The constraints on this exercise, imposed by the realities of the hiring process, place it squarely in AI’s area of greatest strength relative to humans. AI can quickly scan a codebase in under a minute, and build deeper context in ~15, and quickly be autonomously effective – but then plateau. Humans, by contrast, are close to useless in an unfamiliar codebase, but as they learn, they keep getting better.
The graph above intentionally doesn’t label the x axis, because the intersection of where humans have parity with AI skill will keep moving (and not in our favor).
Where is that intersection today? Based on my results above, I’m certain that AIs are so much better than humans in the first hour of context gathering that humans are of no help. I’m also highly confident that a professional engineer (using agents) would outperform today’s standalone agents after 2 weeks in a real world codebase. I would estimate, then, that today’s crossover point is somewhere around 3 days.
What does this mean for hiring SWEs?
It’s not clear to me that it’s possible to accurately screen software engineers today. The systems design interview is still intact for now, because it’s hard to cheat at, and it’s meaningful whether someone can have a verbal conversation about tech tradeoffs.
I also think you could do something interesting with code review – not finding issues, as agents will outperform at that, but applying judgement as to which issues are important to fix.
But I’m not sure how to assess someone’s ability to use agents in an appropriately-short timebox. I tried another variant of the exercise that was basically “clone Linear, you have one hour, make no mistakes”. But that ended up also feeling not super interesting – the dominant factor in performance will end up being “what elaborate multi-agent swarm orchestration have you set up”, which isn’t that important for daily engineering work on a real codebase.
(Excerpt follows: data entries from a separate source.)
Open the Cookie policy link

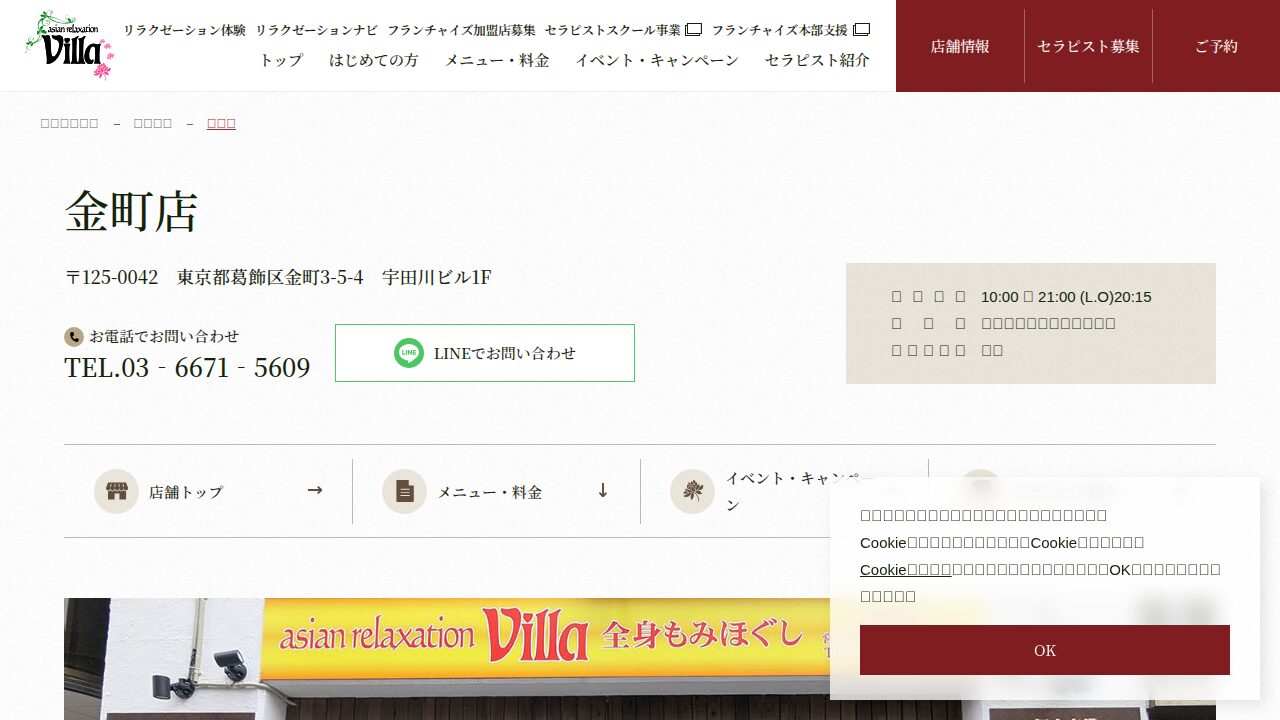click(905, 569)
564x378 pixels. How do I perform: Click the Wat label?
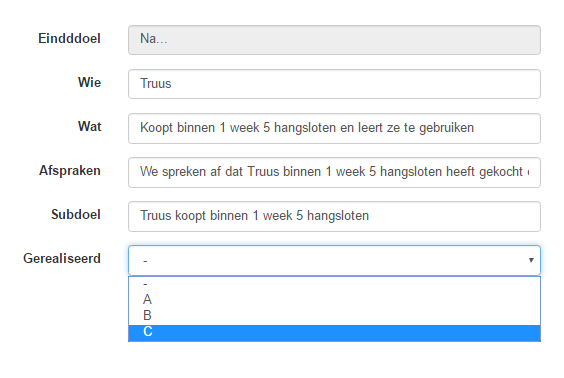[90, 127]
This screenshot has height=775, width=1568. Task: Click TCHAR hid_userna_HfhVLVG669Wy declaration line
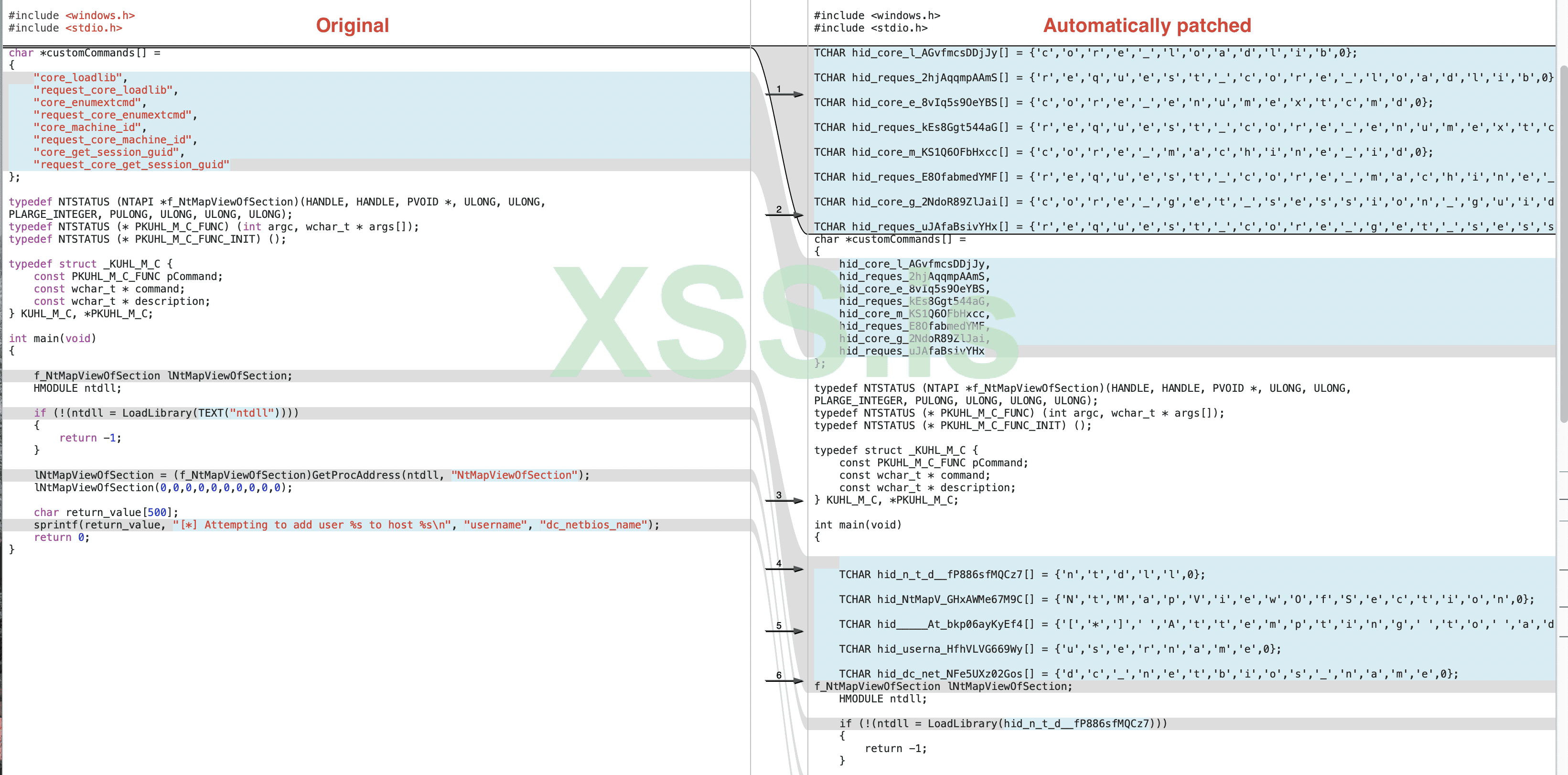click(x=1059, y=650)
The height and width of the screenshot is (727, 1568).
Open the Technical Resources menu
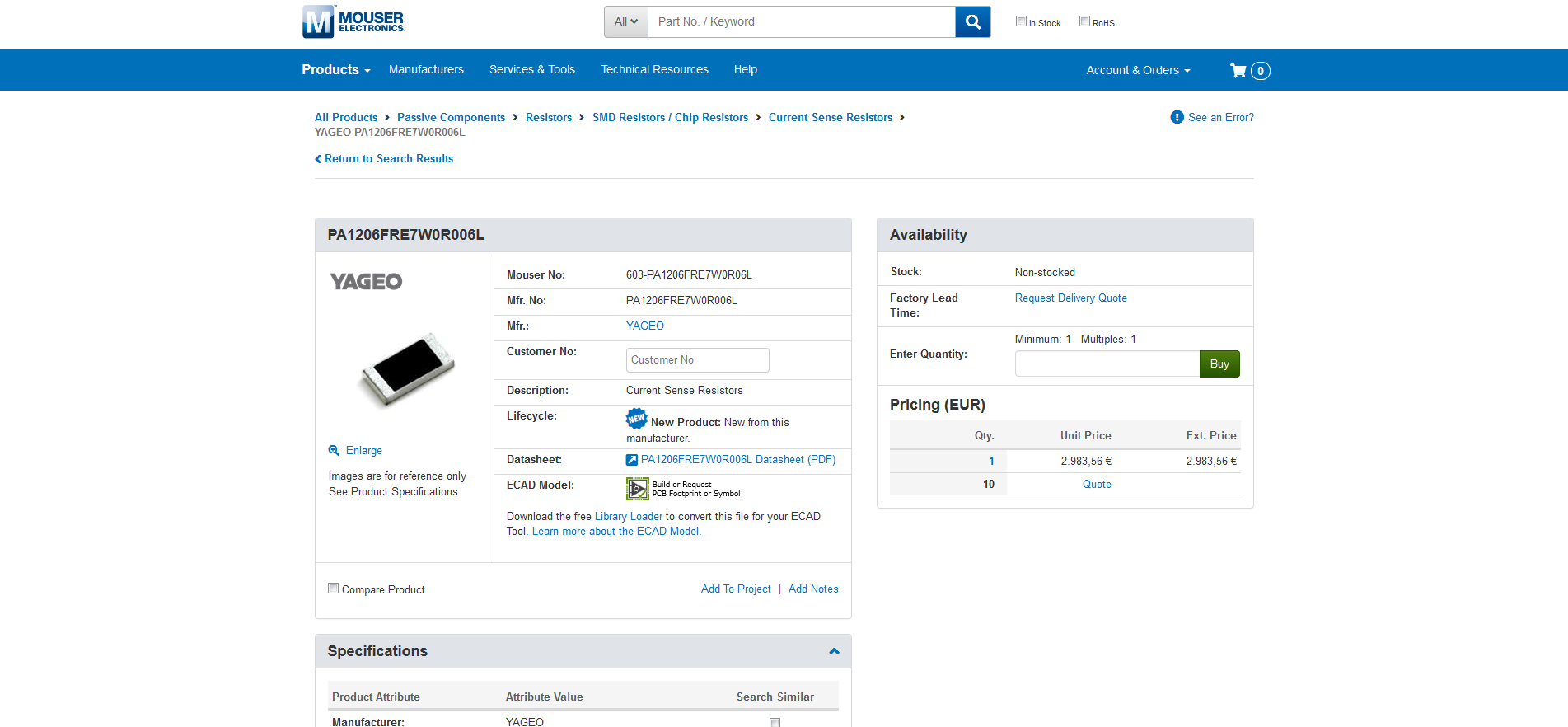click(654, 70)
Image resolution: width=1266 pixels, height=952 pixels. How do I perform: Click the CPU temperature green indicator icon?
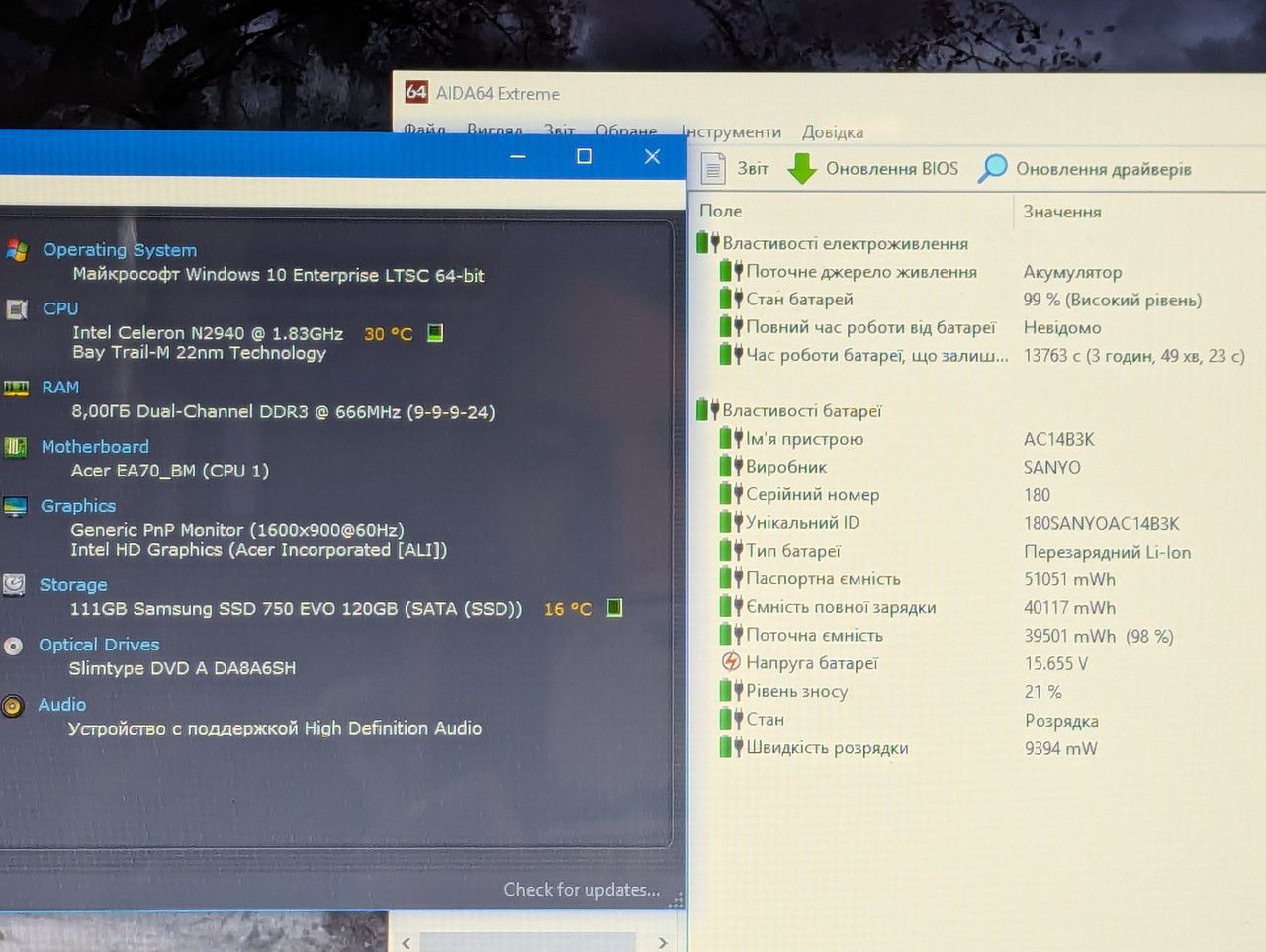coord(434,333)

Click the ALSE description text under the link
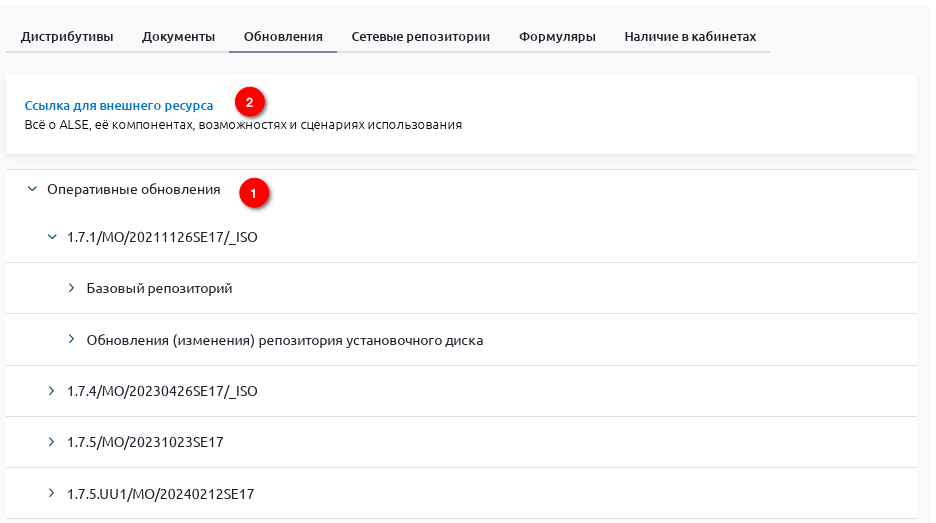click(x=243, y=125)
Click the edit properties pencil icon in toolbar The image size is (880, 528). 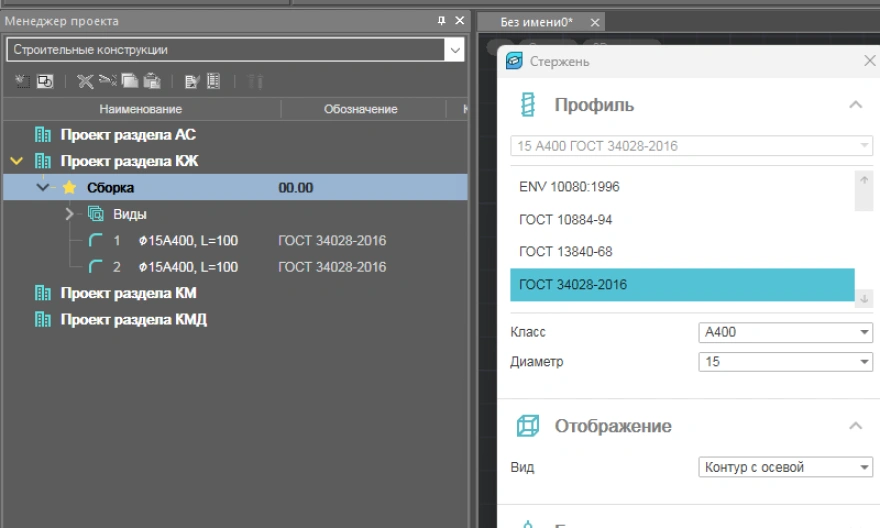click(192, 81)
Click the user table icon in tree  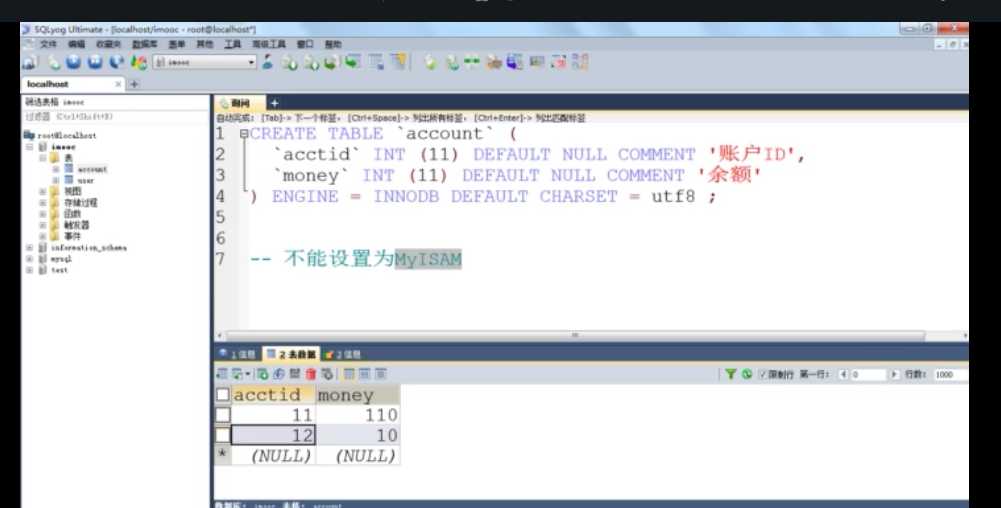coord(68,180)
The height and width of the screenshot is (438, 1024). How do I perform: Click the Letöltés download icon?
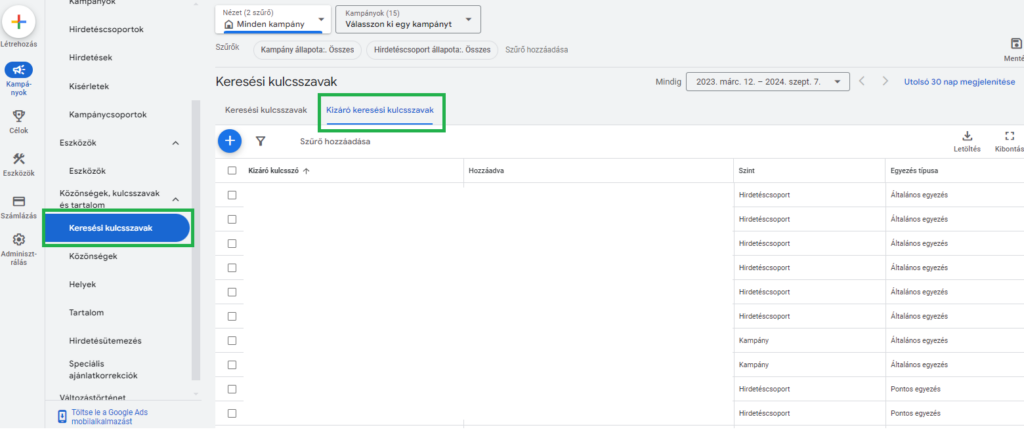point(967,137)
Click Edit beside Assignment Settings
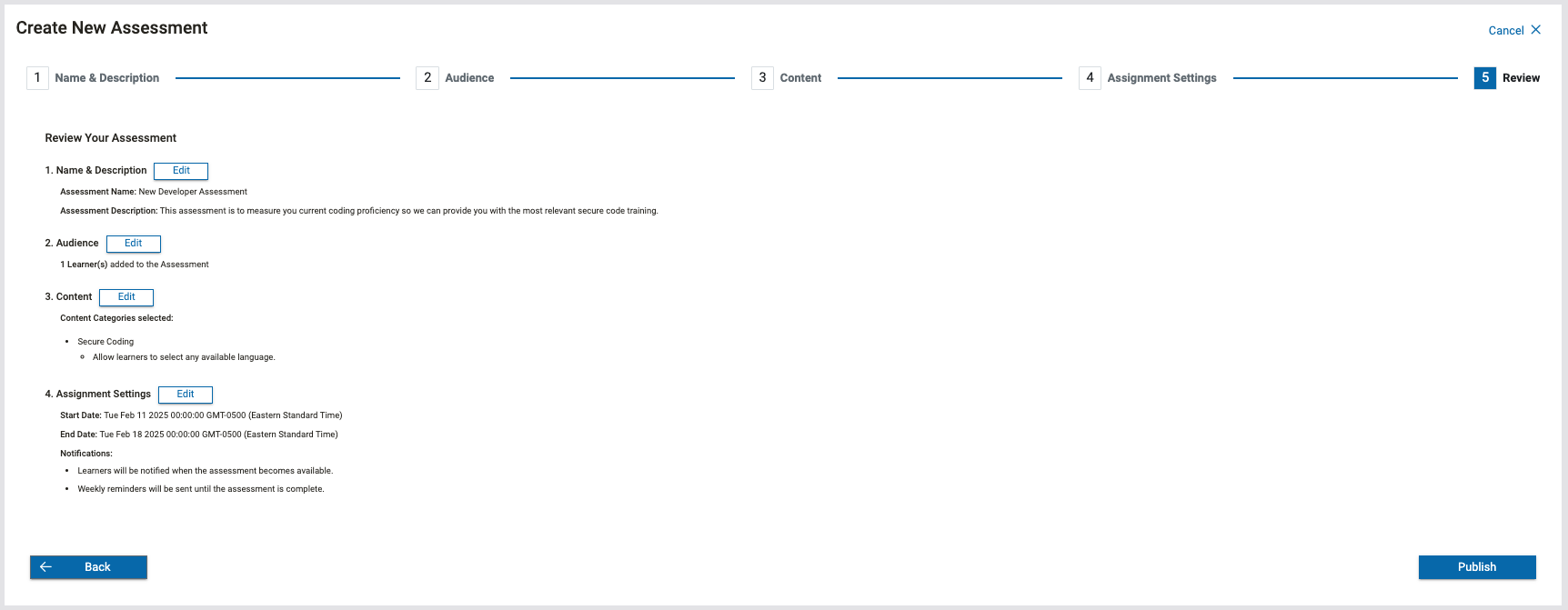 pos(186,395)
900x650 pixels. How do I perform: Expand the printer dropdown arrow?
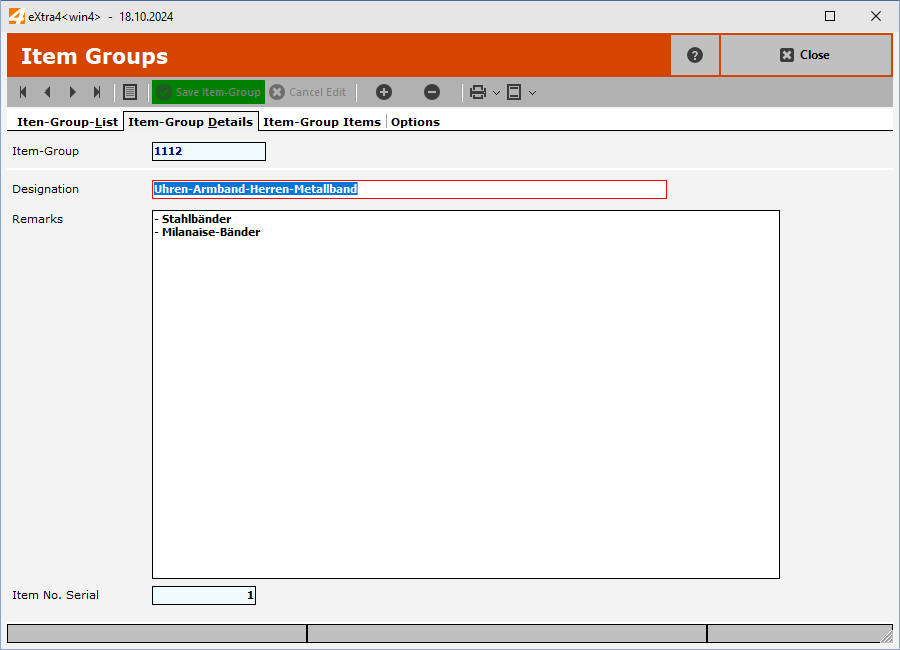point(496,93)
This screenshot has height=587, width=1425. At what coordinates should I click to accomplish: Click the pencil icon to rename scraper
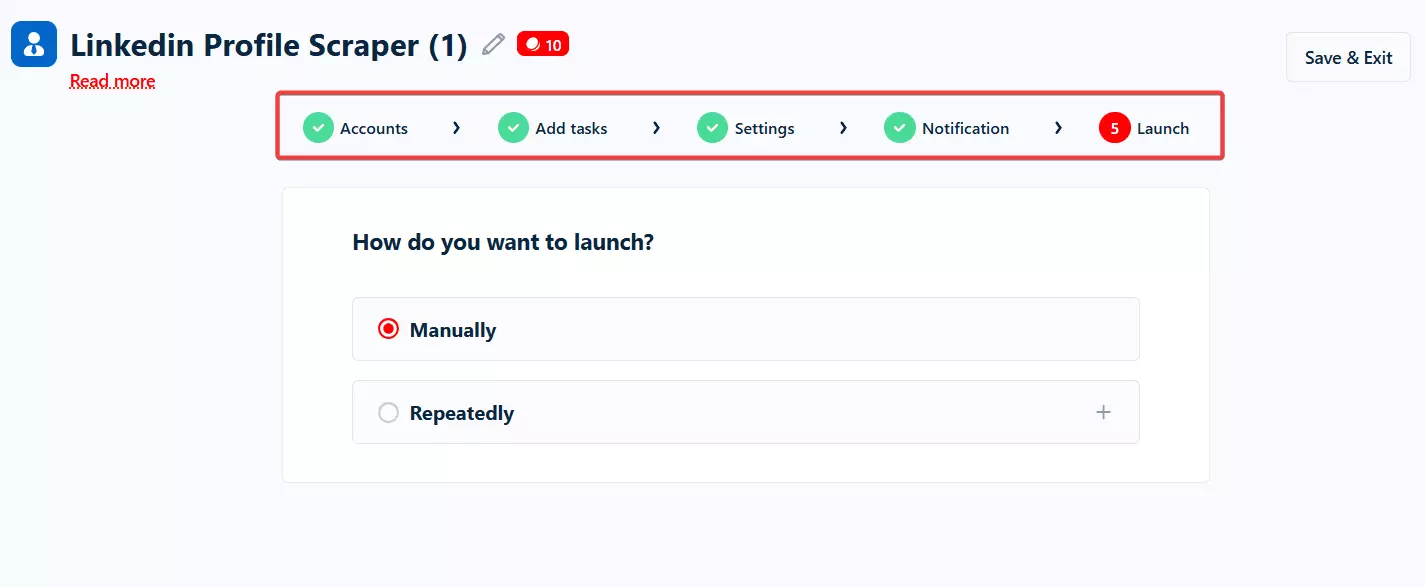tap(493, 44)
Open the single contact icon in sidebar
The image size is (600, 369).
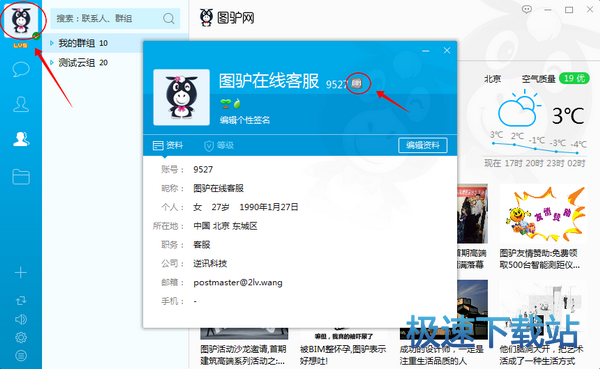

And the “let’s stand up a new app at absolute lightning speed” task also isn’t super indicative of real work, since it’s rare that you’re starting from a total greenfield and trying to make something huge immediately. There is a fair bit of skill in defining lanes for agents and keeping them from stepping on each others’ toes at breakneck pace, but it’s not a skill you use that often as a SWE.
What does this mean for getting hired as a SWE?
In 2023, there was a possible future where AI stayed in the original Github Copilot autocomplete regime. You, the human, indicate intent by typing the first characters, and the AI fulfills that intent.
That’s not the future we got. Instead, we’re increasingly seeing that AI can autonomously outperform humans end to end at small time scales. And there’s every reason to expect those time scales to increase: as core coding correctness benchmarks begin to saturate, labs will start training on broader SWE skills, like “reasoning about how to rearchitect this codebase to scale to 10x the traffic” or “reading Slack to figure out what needs to be done”.
So near term, people who can reason about “what needs to be done” & have good taste about how to do so will outperform those whose main value is coding more narrowly.
Long term, I expect it all to get washed out.
What does this mean for everyone else?
AI 2027 predicts bigger-than-industrial-revolution impact from AI over the next decade. The turning point (e.g. when AI starts actually moving quickly, relative to today) is the development of the superhuman coder – it kicks off a wave of recursive self-improvements.
Their median forecast is that the superhuman coder will arrive in the next few years.
For a zero-prior-context task in a 1 hour timebox, it’s already here.